Marzena Pogorzaly’s black and white ice studies certainly have a cooling appeal, but it is the drama of her images that waylays the viewer, tempting those with lyrical sensibilities to ponder not only the transience of all things but also the ineffability that the world’s polar regions have come to embody for mankind over the centuries.
Born in Poland, Pogorzaly grew up close to nature. The daughter of a forester, she describes an idyllic childhood spent among trees, while the woodlands, meadows and fields where she roamed with her brother offered rich foraging grounds for a youngster with naturalist leanings.
However ultimately it was the sea and oceanographic studies that tempted her from her roots. When a friend suggested a stint at a Polish scientific station in Svalbard, she jumped at it. Her fascination with photographing ice would last a lifetime.
Four expeditions to the Antarctic followed, working as an unaffiliated photographer alongside the scientists aboard Royal Navy and British Antarctic Survey expeditions and a different kind of foraging took hold – capturing the temporality of mysterious vanishing landscapes. After all, ice must melt.
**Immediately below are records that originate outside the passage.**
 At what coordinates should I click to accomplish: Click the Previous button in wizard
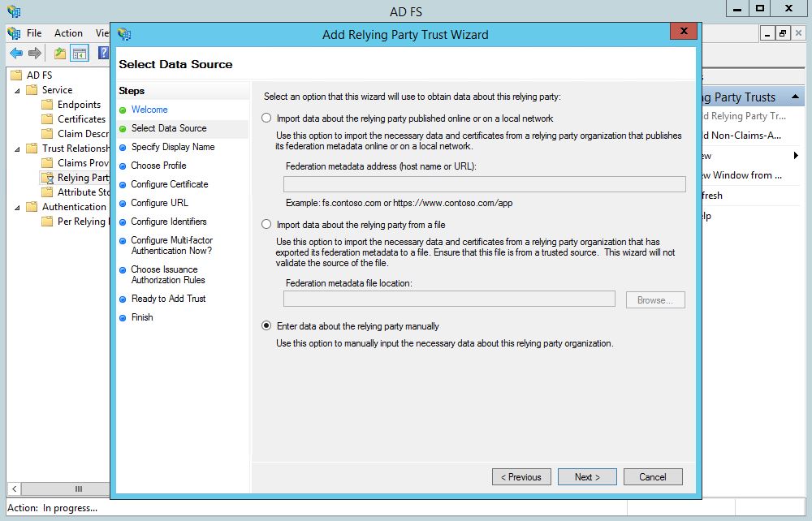point(521,477)
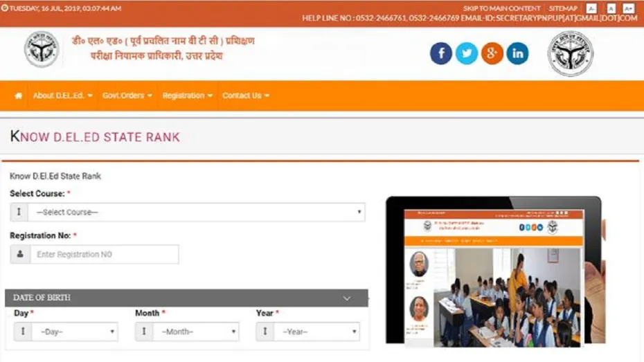
Task: Open the Year dropdown
Action: click(316, 332)
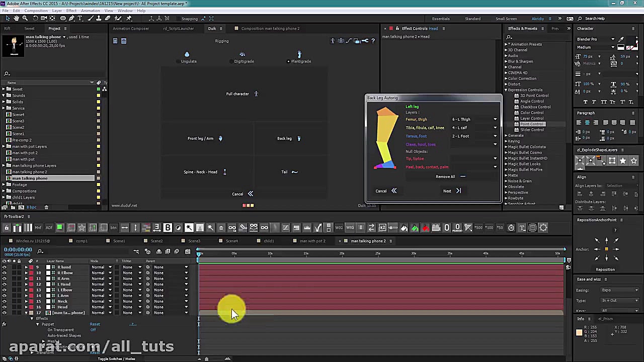This screenshot has width=644, height=362.
Task: Select the Zoom magnifier tool
Action: (25, 19)
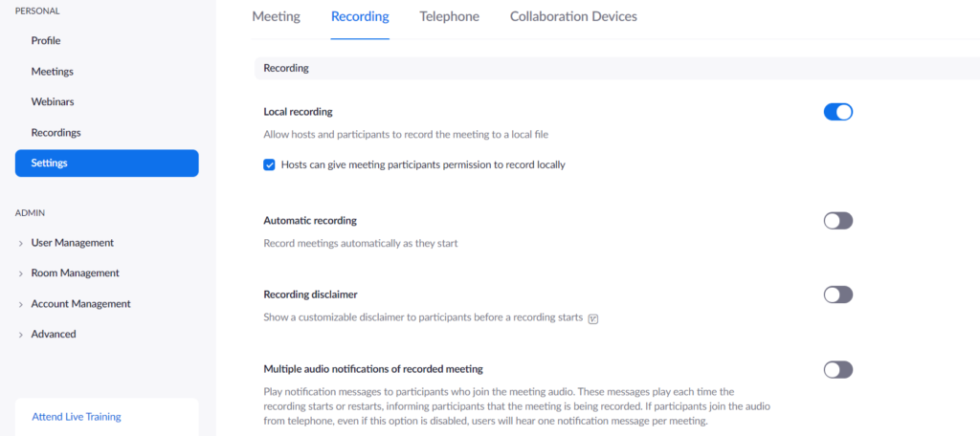
Task: Select the highlighted Settings menu item
Action: point(107,164)
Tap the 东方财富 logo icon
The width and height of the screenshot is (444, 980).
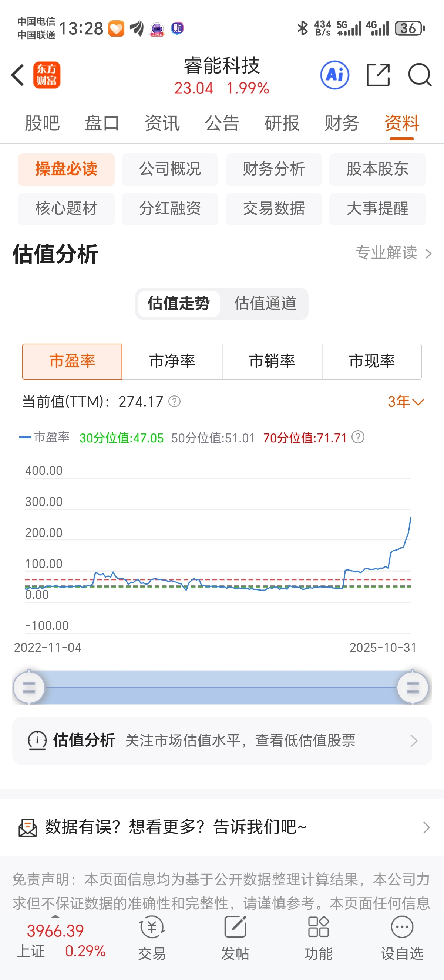click(x=47, y=75)
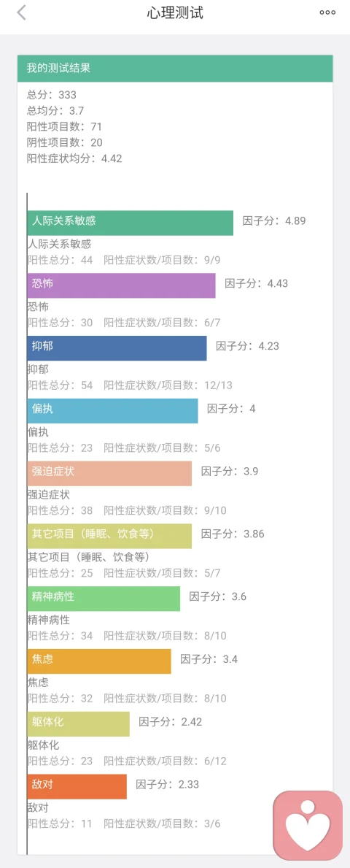350x868 pixels.
Task: Select the green 精神病性 bar
Action: [104, 598]
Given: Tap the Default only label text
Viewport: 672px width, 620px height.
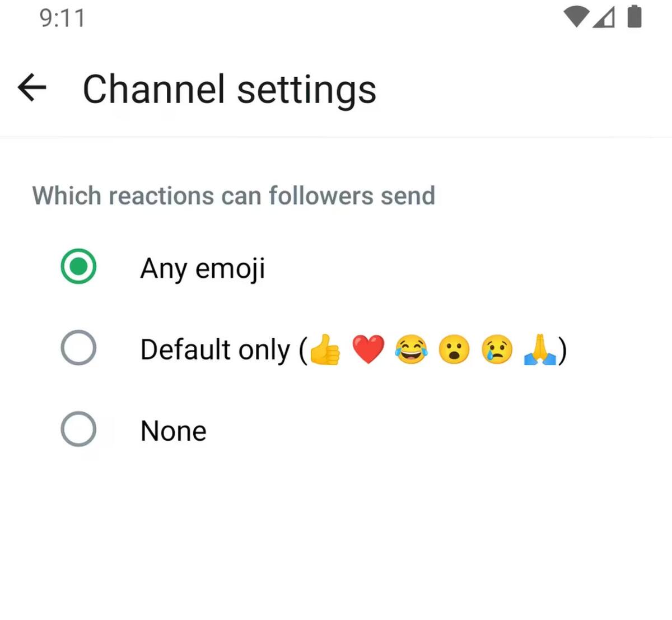Looking at the screenshot, I should [216, 349].
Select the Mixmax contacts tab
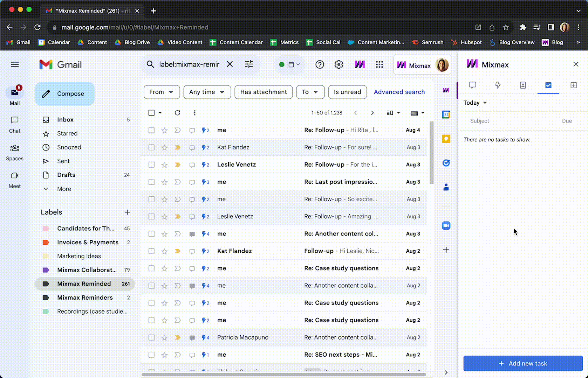This screenshot has width=588, height=378. click(523, 85)
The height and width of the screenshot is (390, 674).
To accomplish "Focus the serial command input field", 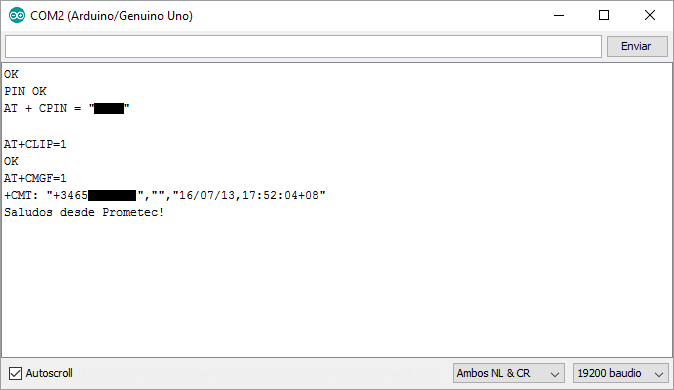I will (303, 46).
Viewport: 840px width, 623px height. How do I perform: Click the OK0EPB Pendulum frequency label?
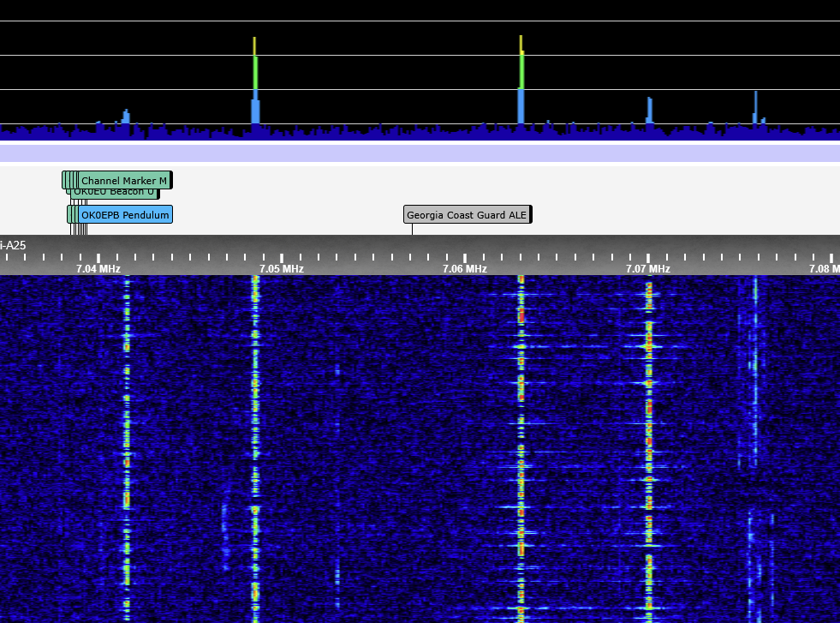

The mysterious other has drawn countless explorers, writers, poets and artists to these zones of unreality; a lifelong obsession is the price that many have had to pay for the privilege of experiencing its spectral splendour. Describing it in words poses the greatest challenge for the polar obsessive. How does one convey its essence to others, or describe the spirit of polar purity without falling back on cliché?
‘It felt like being at the scene of Creation,’ she has said of her time on the ice when a meditative mindset is challenged constantly by a sense of urgency and a great fear of missing something. As a result the photographer is totally present, connected to the natural world. ‘Being there was one of the most intense peak experiences of my life.’
Awash with light and yet shadowed, cleaved and faceted, Pogorzaly’s landscapes and icebergs are imbued with a luminosity that is both seductive and unsettling. Here is a place of stoicism and dignity, great beauty and terrible menace.
Humour is in evidence too. Who can fail to recognise the heroic pluck of the Viking ship setting forth undaunted towards warmer waters, hastening its own demise? Or the surrealism of one elegant hooved hind leg, smooth as marble jutting from an arid white landscape – it is a wind-carved Michelangelo.
History inhabits these images. A lone figure casts a shadow across a vast landscape. One cannot help but recall the heroic age explorers and the intense curiosity that separated so many of them from society, their families, and their lives. But this person is not a ghostly apparition. He/she is returning our gaze. Here is a scientist conducting research. Here is an intrepid tourist posing for a remarkable photo.
Our desire to seek company or find meaning in these enigmatic icescapes is perhaps a natural response to an environment whose hostile weather conditions and sub-zero temperatures threaten our very existence. Amid all that is pure and white in Pogorzaly’s images, there are the oily dark waters and pitch-black skies that remind us that Antarctica and the Arctic are deadly places.
Of course, the polar regions are under threat from us too, with human induced climate change, mass tourism, and the perils posed by oil and gas exploitation bringing impacts that are too complex to fully appreciate. Biodiversity and the pristine beauty of the environment will both suffer. In sharing her work Pogorzaly encourages us to value, to protect and to admire the planet’s most remote and fragile regions, but mostly to hold space for a moment in time.
Marzena Pogorzaly’s work will be on display at Ice House Gallery, Holland Park, London from 30th July until 7th August, as part of a group show on the theme of NATURE.